__Exercise objective__: An exact copy of the lines from the one containing "Cancel the setup wizard" through the last line below is required; include both of those lines and no others.

** Opening Extracted entries block **

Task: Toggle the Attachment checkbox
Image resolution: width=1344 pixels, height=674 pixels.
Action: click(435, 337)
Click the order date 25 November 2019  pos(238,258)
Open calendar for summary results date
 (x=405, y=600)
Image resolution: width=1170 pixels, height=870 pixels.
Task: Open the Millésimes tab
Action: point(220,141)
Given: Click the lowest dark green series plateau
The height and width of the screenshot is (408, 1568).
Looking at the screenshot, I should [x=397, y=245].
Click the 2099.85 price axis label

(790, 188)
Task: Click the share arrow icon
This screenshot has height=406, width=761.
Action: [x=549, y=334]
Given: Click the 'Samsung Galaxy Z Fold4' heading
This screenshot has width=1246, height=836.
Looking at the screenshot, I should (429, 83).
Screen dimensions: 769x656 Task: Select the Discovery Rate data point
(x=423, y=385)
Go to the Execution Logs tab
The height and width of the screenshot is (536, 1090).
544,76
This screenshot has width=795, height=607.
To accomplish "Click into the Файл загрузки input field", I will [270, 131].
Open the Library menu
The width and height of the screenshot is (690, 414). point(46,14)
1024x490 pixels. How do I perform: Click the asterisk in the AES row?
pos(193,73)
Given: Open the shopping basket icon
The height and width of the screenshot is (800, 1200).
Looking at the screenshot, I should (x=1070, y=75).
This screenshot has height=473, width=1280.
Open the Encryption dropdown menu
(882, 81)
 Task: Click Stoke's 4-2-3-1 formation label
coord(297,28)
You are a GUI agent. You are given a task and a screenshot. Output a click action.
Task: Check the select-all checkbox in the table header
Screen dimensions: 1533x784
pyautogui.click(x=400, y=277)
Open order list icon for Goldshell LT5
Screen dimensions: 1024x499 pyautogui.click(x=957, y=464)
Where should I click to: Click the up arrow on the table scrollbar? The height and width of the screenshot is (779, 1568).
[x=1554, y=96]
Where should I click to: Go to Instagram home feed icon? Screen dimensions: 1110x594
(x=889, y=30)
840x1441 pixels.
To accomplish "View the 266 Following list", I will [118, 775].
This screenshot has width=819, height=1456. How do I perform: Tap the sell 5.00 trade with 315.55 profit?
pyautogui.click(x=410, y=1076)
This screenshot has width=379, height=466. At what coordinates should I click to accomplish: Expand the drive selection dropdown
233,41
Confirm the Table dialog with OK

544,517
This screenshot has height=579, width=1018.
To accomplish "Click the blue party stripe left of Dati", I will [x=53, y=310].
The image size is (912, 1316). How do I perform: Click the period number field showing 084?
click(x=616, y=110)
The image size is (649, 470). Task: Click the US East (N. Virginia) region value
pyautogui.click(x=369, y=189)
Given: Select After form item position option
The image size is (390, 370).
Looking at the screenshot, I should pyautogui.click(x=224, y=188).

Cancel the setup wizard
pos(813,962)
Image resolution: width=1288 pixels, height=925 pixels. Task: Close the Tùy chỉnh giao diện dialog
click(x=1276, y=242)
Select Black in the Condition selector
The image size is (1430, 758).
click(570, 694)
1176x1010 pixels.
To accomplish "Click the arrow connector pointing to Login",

** Closing Extracted entries block **

__Answer to this problem__:
Cancel the setup wizard
pos(813,962)
Image resolution: width=1288 pixels, height=925 pixels. Task: Close the Tùy chỉnh giao diện dialog
click(x=1276, y=242)
Select Black in the Condition selector
The image size is (1430, 758).
click(570, 694)
1176x1010 pixels.
To accomplish "Click the arrow connector pointing to Login",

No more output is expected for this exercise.